4 p.m. Monday, March 26, Location TBA
Sawyer, PhD, associate professor of education in Arts & Sciences, would agree with the proverb: Two heads are better than one.
Based on his research, the WUSTL professor, prolific author and leading scholar on creativity, innovation and group dynamics contends that most successful people do not create in a vacuum. Rather, they build upon the contributions from those who came before, and they work in a collaborative environment with colleagues.
As he demonstrates in his book Group Genius: The Creative Power of Collaboration, contrary to widespread opinion, everyone has the capacity to be creative if given the opportunity to break free from hierarchical restrictions and self-imposed beliefs that stifle creativity and innovation. Sawyer is delivering the Phi Beta Kappa Lecture.
William Julius Wilson, “Race and Affirmative Opportunity in the Barack Obama Era,” 11 a.m. Tuesday, March 27, Graham Chapel
The eminent sociologist and author Wilson, PhD, has been studying the conditions of life in the American inner city for nearly four decades.
His groundbreaking 1996 book, When Work Disappears: The World of the New Urban Poor, illustrated in startling detail the death blow delivered to inner city inhabitants by the loss of unskilled but living wage jobs in their own communities.
Wilson is interested in developing solutions for surmounting the “equal playing field” dilemma and getting past the heated rhetoric.
In his presentation, he will survey the landscape of racial- and class-based preferences, then present a case for opportunity enhancing affirmative action programs based on flexible, merit-based criteria for evaluation, rather than numerical guidelines or quotas.

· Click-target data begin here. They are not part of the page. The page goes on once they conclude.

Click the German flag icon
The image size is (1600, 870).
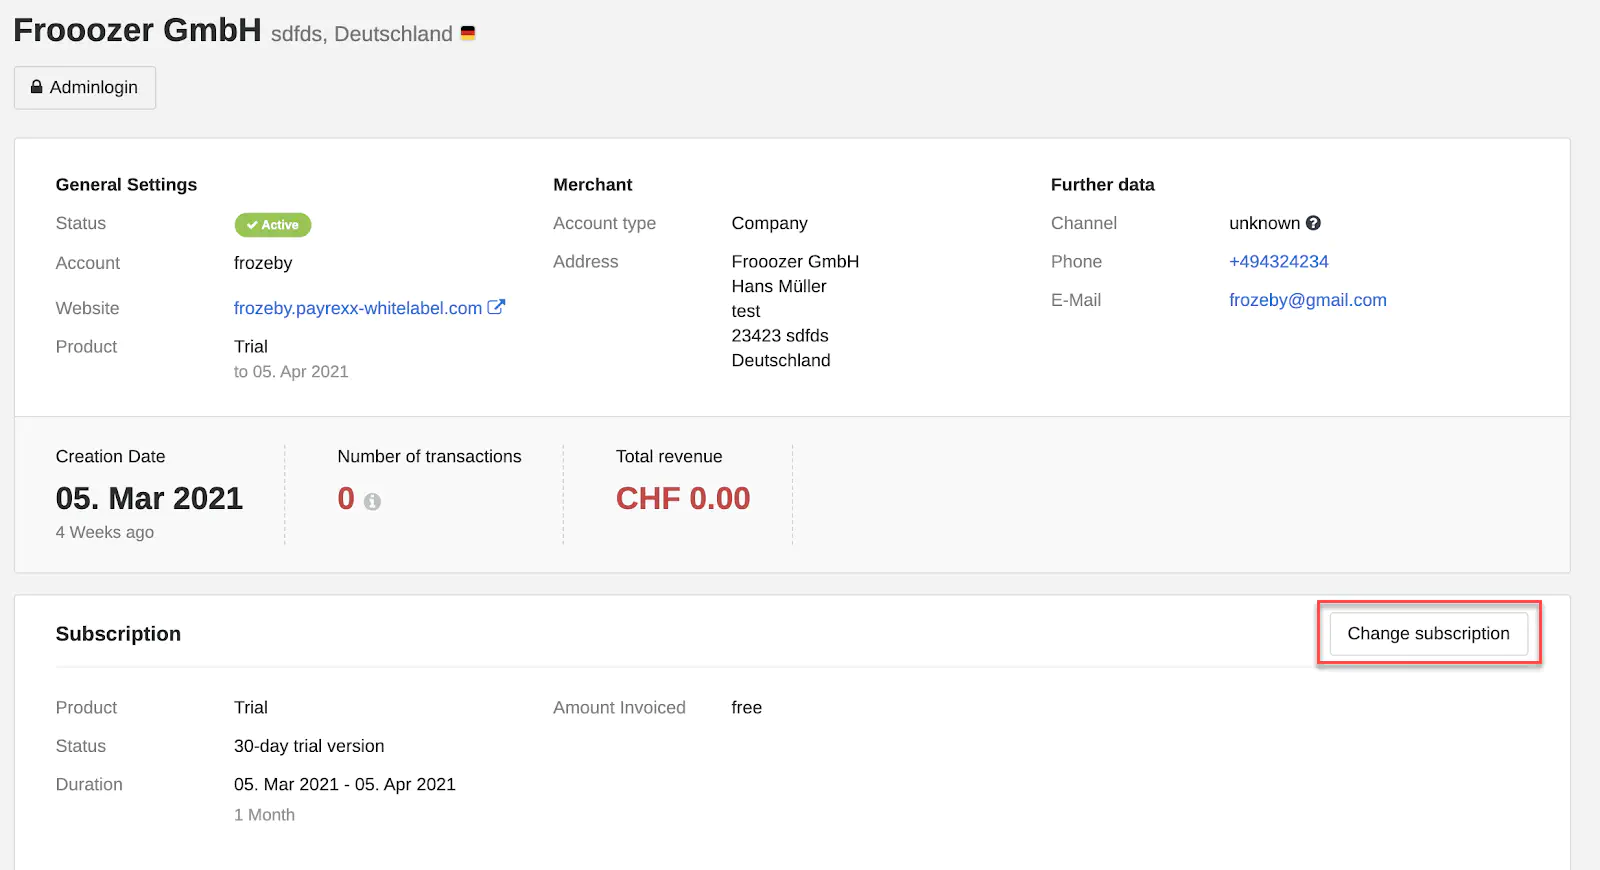[467, 33]
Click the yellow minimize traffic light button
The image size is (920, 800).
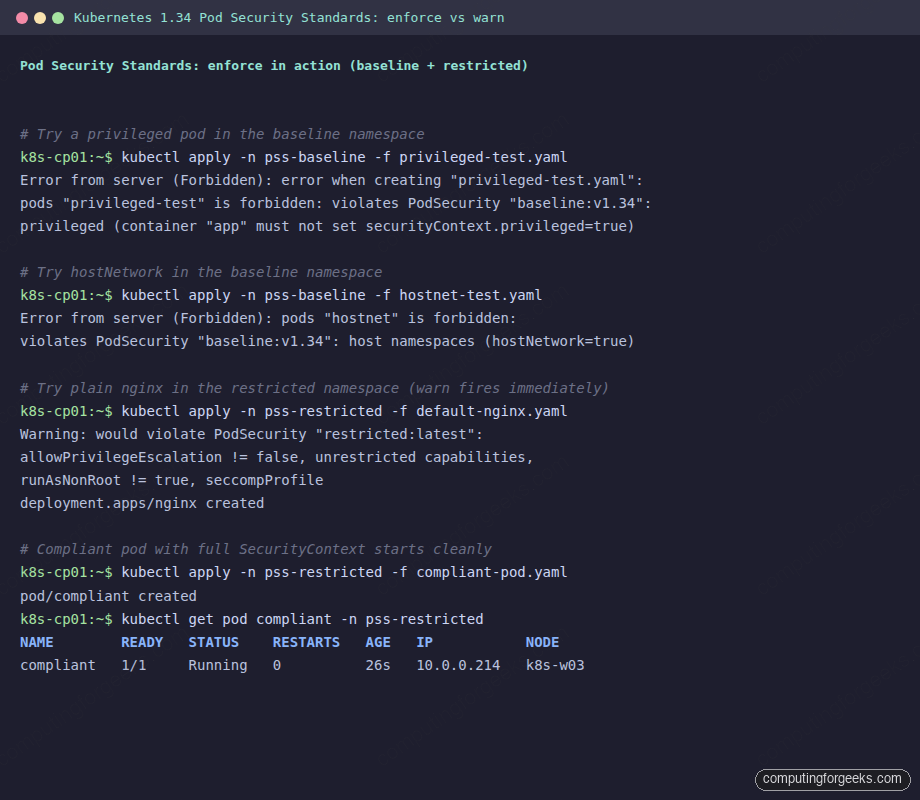38,17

He should know: It was the method used by the University of Chicago to recruit him into the faculty in the early 1970s. Wilson is delivering the Chancellor’s Fellows Lecture.
Dudley Herschbach,“Silly Serious Science: Homage to IgNobel and Ben Franklin” 4 p.m. Wednesday, April 4, Graham Chapel
In 2011, the IgNobel Award in chemistry was given for designing a method to wake sleepers during a fire by flinging wasabi horseradish at them. Goofy, yes; inconsequential, definitely not.

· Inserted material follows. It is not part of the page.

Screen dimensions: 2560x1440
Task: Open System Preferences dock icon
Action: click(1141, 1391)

For the uninitiated, the IgNobel Awards, invented by Marc Abrahams, editor of Annals of Improbable Research (AIR), and complete with its own ceremony and traditions, appear to mock scientific inquiry. But the experiments are designed, in the words of NPR “Science Friday” host Ira Flatow, “to first make you laugh, then make you think.”
Many otherwise serious scientists, such as Herschbach, PhD, Nobel l
aureate in chemistry (1986), view the Igs as complementary to the prizes Alfred Nobel launched in 1901.
As a long-time participant and judge, Herschbach thinks that science and humor have been a winning combination for many successful Americans, all the way back to Ben Franklin. Herschbach is delivering the annual Ferguson Science Lecture.
Arthur Kleinman, “The Quest for Moral Wisdom in Academic Life: Why William James Still Matters for the Art of Living” 4 p.m. Thursday, April 5, Graham Chapel
Kleinman, MD, a celebrated physician and anthropologist, has devoted his career to the study of how people learn to forge a life with meaning and purpose when faced with dangers and uncertainties from serious illness and personal catastrophes to political violence and social turmoil.
He has studied the survivors of China’s Cultural Revolution, Americans and Chinese with stigmatized health conditions, and family caregivers for patients at the end of life. He himself was primary caregiver for his wife and collaborator, Joan Kleinman, who died of Alzheimer’s disease in 2011.
Out of these experiences and over four decades, Kleinman has developed influential theories, including illness as felt experience, explanatory models, social suffering, local moral worlds, the divided self, and medicine as moral practice — ideas that have become central to medical anthropology, cultural psychiatry, global health, and the medical humanities.
He is a prolific author who has published textbooks as well as personal, moving narratives.
Sponsoring organizations for this presentation are the anthropology and the East Asian languages and cultures departments in Arts & Sciences; the program for the humanities in medicine in the School of Medicine; and the student honorary Alpha Epsilon Delta.